*** Opening of Material shown ***

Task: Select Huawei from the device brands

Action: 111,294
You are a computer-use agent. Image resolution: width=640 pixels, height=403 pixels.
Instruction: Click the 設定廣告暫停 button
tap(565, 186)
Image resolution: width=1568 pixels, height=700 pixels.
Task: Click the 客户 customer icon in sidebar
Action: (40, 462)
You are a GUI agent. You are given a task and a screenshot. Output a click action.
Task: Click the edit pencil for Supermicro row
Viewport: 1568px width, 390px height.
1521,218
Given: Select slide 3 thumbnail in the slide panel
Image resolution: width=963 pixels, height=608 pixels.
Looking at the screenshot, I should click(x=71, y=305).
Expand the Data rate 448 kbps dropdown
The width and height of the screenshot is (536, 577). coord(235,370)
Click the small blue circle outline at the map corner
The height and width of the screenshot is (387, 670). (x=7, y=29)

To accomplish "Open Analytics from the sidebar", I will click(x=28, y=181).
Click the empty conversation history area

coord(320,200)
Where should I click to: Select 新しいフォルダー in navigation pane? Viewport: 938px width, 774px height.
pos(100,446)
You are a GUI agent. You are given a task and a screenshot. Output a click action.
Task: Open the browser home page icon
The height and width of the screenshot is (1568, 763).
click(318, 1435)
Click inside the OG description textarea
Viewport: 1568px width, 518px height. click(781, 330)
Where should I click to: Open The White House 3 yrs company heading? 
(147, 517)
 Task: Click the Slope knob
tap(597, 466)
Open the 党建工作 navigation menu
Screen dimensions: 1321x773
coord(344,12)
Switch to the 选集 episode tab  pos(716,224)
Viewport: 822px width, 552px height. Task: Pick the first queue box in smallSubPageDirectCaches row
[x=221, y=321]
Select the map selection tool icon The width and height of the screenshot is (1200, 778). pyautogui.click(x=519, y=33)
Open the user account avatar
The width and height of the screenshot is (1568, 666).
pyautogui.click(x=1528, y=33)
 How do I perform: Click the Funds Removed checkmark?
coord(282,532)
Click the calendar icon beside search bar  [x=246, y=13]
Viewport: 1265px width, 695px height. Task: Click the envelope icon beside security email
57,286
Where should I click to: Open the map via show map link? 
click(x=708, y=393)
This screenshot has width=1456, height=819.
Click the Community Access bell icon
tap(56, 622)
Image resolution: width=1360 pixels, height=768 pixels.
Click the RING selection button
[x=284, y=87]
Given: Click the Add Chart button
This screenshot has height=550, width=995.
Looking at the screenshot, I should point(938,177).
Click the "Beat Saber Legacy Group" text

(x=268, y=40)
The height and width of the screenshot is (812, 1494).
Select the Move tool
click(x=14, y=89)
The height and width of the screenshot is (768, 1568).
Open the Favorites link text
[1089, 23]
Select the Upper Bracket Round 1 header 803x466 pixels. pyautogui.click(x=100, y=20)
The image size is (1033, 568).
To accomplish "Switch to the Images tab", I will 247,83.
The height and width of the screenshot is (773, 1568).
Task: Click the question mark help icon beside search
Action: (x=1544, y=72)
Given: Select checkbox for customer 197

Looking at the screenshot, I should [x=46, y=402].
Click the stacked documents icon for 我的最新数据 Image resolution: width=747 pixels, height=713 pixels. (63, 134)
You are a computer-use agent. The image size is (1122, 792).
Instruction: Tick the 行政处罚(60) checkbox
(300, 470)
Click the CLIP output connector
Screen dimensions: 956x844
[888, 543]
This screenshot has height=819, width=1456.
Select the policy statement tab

*** Close of Material shown ***

Exercise description:
Copy all lines of the records that have the string "agent" in them.

Response to the exercise:
You are a computer-use agent. Image resolution: width=640 pixels, height=403 pixels.
You are a GUI agent. You are given a task and a screenshot. Output a click action.
You are a GUI agent. You are given a task and a screenshot. Output a click action.
You are a computer-use agent. The image size is (1122, 792).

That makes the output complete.